* THE INPUT *
┄┄┄┄┄┄┄┄┄┄

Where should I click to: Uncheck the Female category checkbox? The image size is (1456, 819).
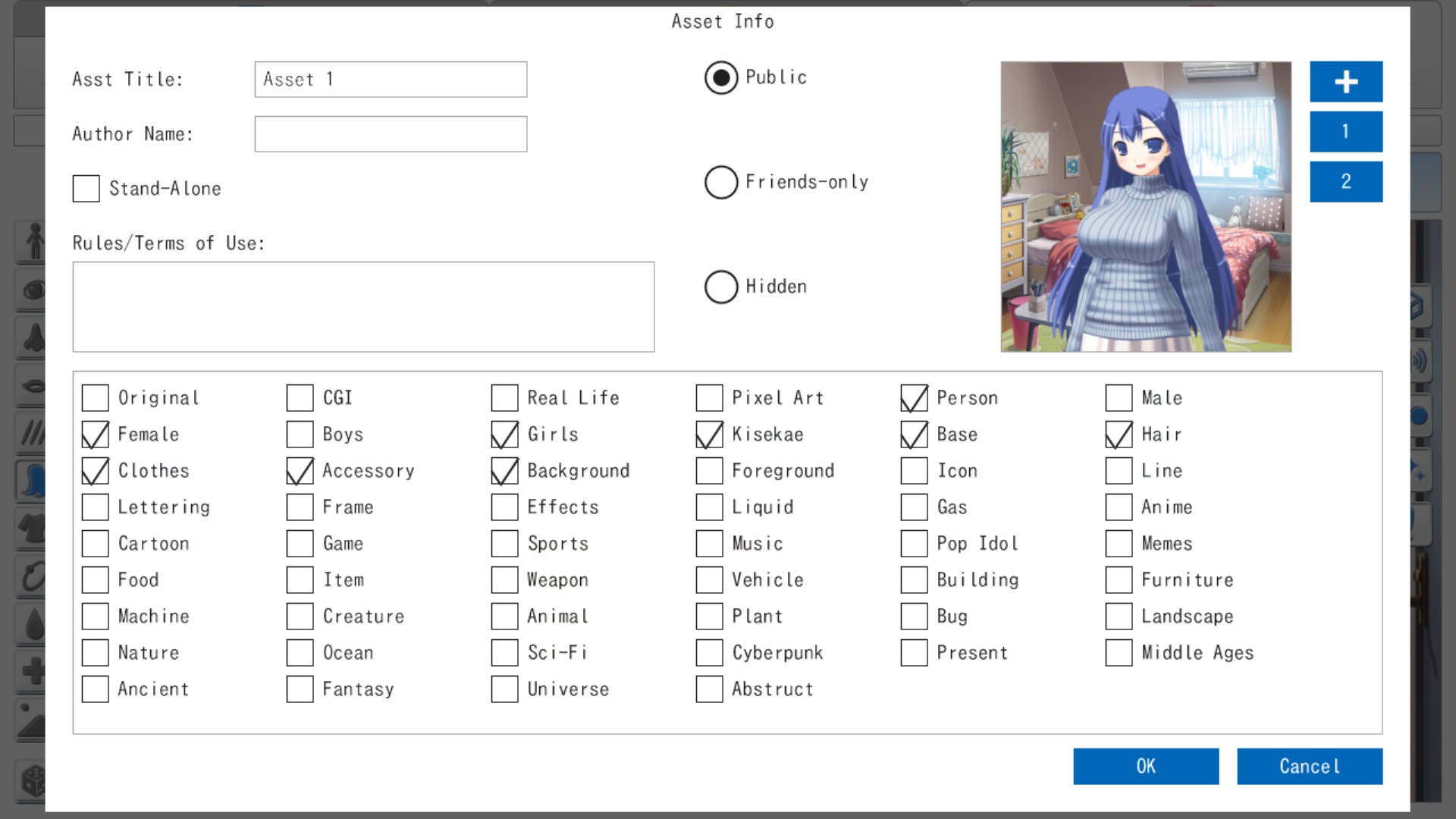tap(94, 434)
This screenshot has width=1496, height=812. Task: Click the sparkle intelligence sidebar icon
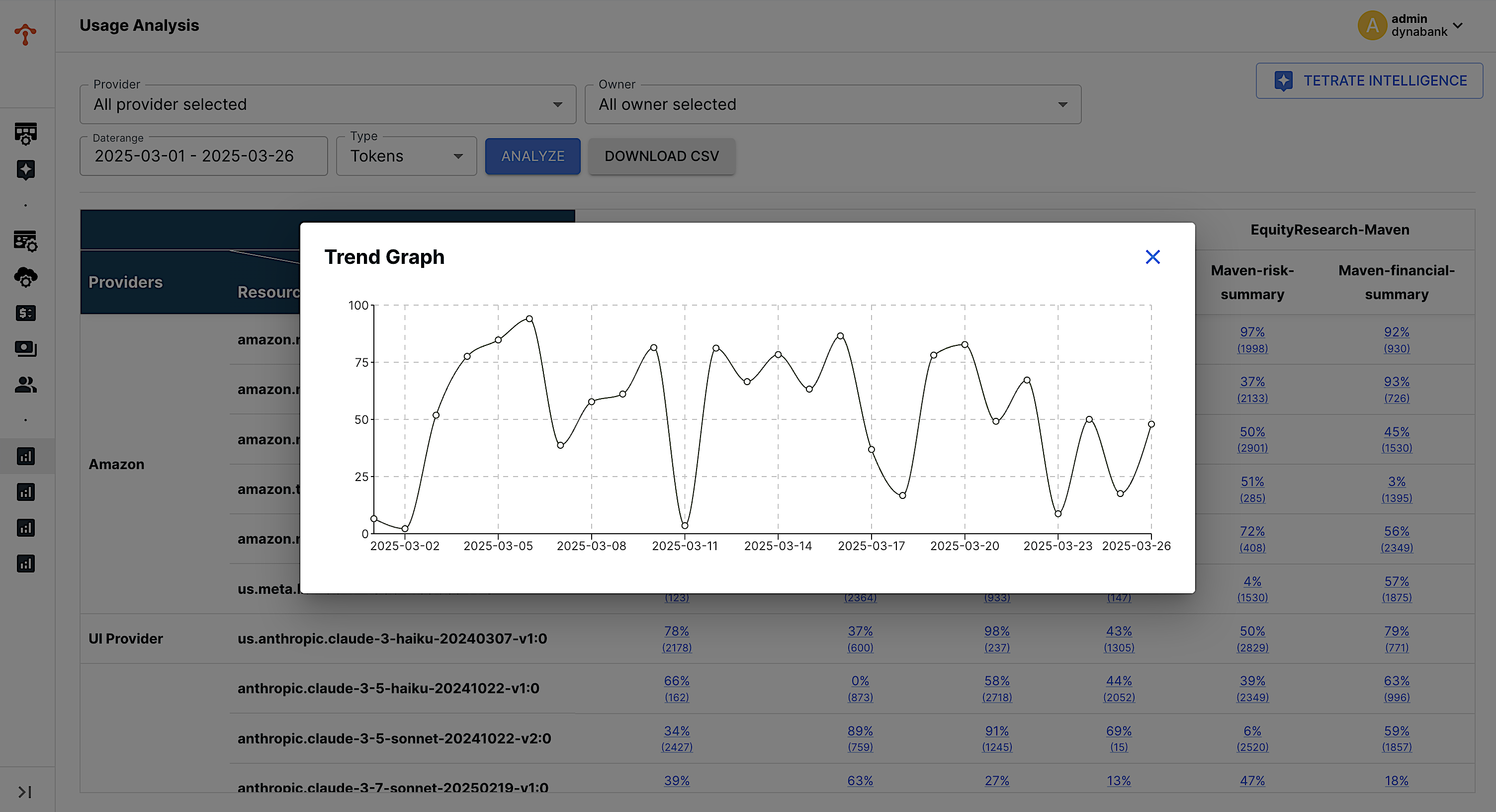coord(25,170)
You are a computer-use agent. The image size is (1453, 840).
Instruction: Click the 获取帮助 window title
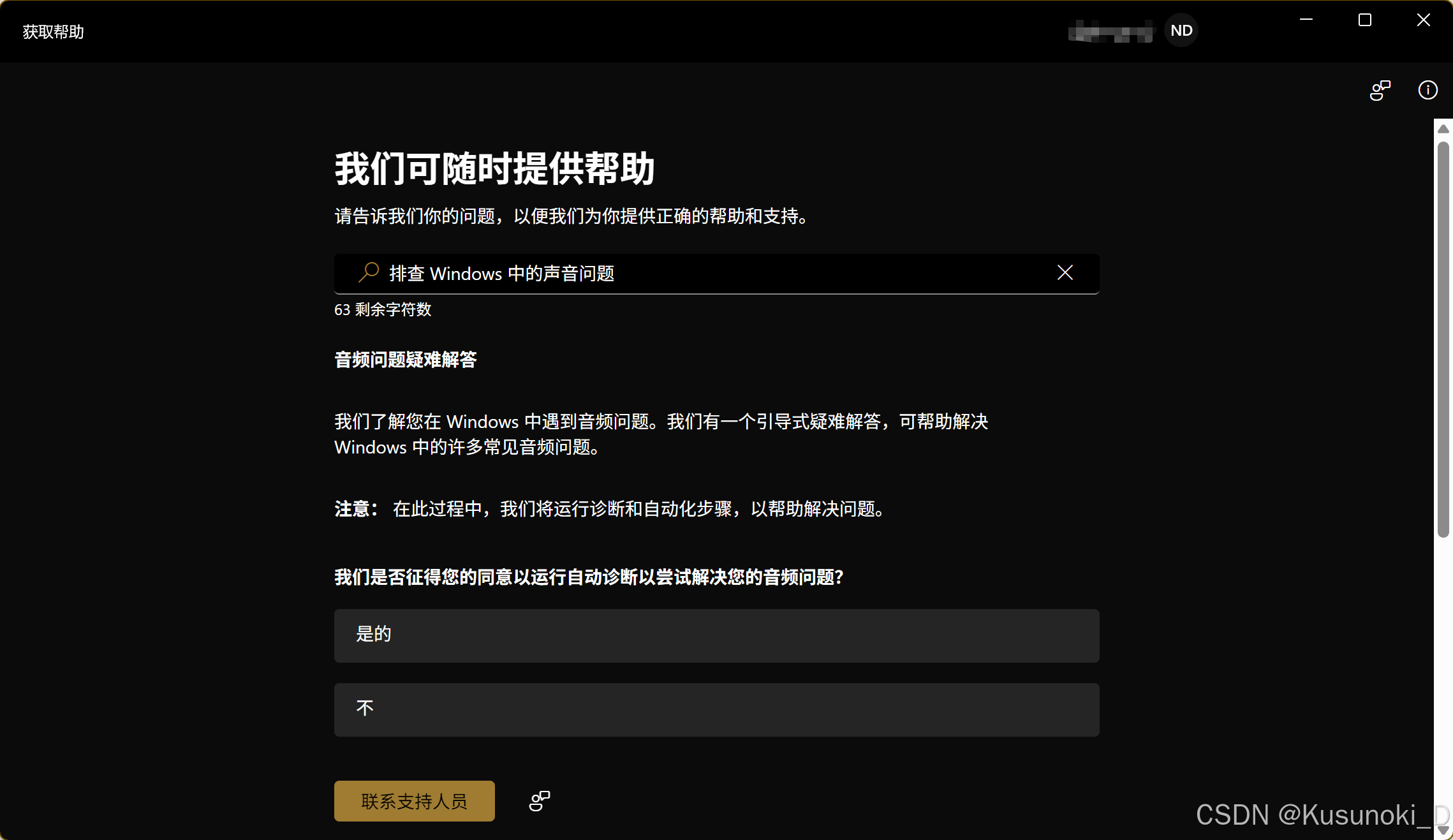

┄┄┄┄┄┄┄┄┄┄

* ACTIVITY *
Once you find the line containing "You are a computer-use", retype it and every line after it through the last line of the records above, exactly. Add nothing else, and leave out the pictures.

* RESULT FOR THIS TASK *
You are a computer-use agent. The image size is (1453, 840).
Instruction: Click the 获取帮助 window title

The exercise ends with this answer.